40 ANOS DE SAMBÓDROMO: ENTRE A CEGUEIRA E O INVISÍVEL

“Será como a geral do Maracanã”, disse Oscar Niemeyer ao jornalista. O que ele não poderia adivinhar é que um grupo de marginais, infiltrados em assuntos de Patrimônio da Humanidade, iriam destruir por completo o Maracanã, extinguir a geral, e mais tardiamente deformar os propósitos do projeto original do Sambódromo.

Ao assistir exaustivamente o que se fala sobre o carnaval carioca e suas Escolas do Grupo Especial, superpotências da maior exibição a céu aberto do mundo, percebo que nem o terceiro olho do Rampa, as cartas mediúnicas de Chico, a leitura do destino da cigana, tarot ou búzios, seriam capazes de revelar porque o trio Oscar, Darcy e Brizola não foram objeto de alguma homenagem por parte dos que escolhem como eixo temático esse gênero de enredo. Afinal, quarenta anos não são dois mil anos, dando a certeza da memória curta dos participantes. Talvez não seja conveniente lembrar que existe uma antes e um depois da construção do Sambódromo. Como deixar passar as falcatruas e precariedades das empresas que faturavam tubos de dinheiro, montando e desmontando arquibancadas com andaimes, um verdadeiro cartel mamando ano após ano nas tetas do estado.

◆ **Trechos de dados**

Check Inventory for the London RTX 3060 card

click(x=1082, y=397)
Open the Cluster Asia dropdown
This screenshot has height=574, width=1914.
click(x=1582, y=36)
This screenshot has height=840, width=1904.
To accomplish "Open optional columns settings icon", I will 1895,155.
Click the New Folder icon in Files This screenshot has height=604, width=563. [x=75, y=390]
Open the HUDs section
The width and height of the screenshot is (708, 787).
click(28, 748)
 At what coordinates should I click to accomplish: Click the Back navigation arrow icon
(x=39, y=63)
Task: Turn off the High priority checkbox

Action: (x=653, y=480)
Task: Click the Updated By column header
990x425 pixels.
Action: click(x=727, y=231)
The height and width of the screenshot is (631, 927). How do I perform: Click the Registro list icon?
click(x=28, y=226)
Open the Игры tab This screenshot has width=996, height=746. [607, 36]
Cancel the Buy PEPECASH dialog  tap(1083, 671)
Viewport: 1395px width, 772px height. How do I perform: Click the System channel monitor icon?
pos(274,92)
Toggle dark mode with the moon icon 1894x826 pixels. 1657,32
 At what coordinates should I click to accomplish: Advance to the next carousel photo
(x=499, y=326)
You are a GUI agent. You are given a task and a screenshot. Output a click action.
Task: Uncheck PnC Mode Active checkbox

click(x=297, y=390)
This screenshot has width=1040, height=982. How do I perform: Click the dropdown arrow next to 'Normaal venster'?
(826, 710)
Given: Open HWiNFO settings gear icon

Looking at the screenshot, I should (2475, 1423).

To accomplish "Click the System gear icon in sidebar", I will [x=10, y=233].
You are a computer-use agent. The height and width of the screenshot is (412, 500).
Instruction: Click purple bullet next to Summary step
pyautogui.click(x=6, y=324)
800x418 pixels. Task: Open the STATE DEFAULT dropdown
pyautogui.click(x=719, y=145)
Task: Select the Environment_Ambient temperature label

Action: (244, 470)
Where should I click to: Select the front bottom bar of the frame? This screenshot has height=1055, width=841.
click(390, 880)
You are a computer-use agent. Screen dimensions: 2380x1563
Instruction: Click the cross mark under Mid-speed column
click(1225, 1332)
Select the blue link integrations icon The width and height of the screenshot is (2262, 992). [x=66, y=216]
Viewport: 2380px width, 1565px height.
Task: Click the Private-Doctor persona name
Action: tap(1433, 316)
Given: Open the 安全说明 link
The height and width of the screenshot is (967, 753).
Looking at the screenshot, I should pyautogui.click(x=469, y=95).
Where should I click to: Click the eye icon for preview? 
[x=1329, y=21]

◆ **Instruções de trabalho**
(1) Segundo o texto sobre os 40 anos do Sambódromo, qual trio não foi homenageado pelos que escolhem esse gênero de enredo?
(2) No texto sobre os 40 anos do Sambódromo, reescreva o trecho que começa com as palavras que contêm "Ao assistir exaustivamente" e termina com "tetas do estado.", substituindo "andaimes" por "estruturas metálicas".
(3) Continue o texto sobre os 40 anos do Sambódromo a partir do ponto em que ele para.

◆ **Respostas escritas**
(1) O trio Oscar, Darcy e Brizola.

(2)
Ao assistir exaustivamente o que se fala sobre o carnaval carioca e suas Escolas do Grupo Especial, superpotências da maior exibição a céu aberto do mundo, percebo que nem o terceiro olho do Rampa, as cartas mediúnicas de Chico, a leitura do destino da cigana, tarot ou búzios, seriam capazes de revelar porque o trio Oscar, Darcy e Brizola não foram objeto de alguma homenagem por parte dos que escolhem como eixo temático esse gênero de enredo. Afinal, quarenta anos não são dois mil anos, dando a certeza da memória curta dos participantes. Talvez não seja conveniente lembrar que existe uma antes e um depois da construção do Sambódromo. Como deixar passar as falcatruas e precariedades das empresas que faturavam tubos de dinheiro, montando e desmontando arquibancadas com estruturas metálicas, um verdadeiro cartel mamando ano após ano nas tetas do estado.

(3)
Foi um ato político de talento inigualável que mudou da água para o vinho o patamar do desfile das Escolas de Samba no Rio de Janeiro. Quem estava lá sabe, contrariando inclusive a limitação de visão dos realizadores do espetáculo. Nesse sentido, a atuação do Estado se comprovou mais do que pertinente, em todos os aspectos. A repotencialização do espetáculo e sua industrialização gerou um produto audiovisual com condições de competitividade com Las Vegas, que acaba de receber investimentos da ordem de 2 bilhões de dólares em um estádio, unificando esportes aos seus outros entretenimentos. Nossa cegueira se confunde com má fé.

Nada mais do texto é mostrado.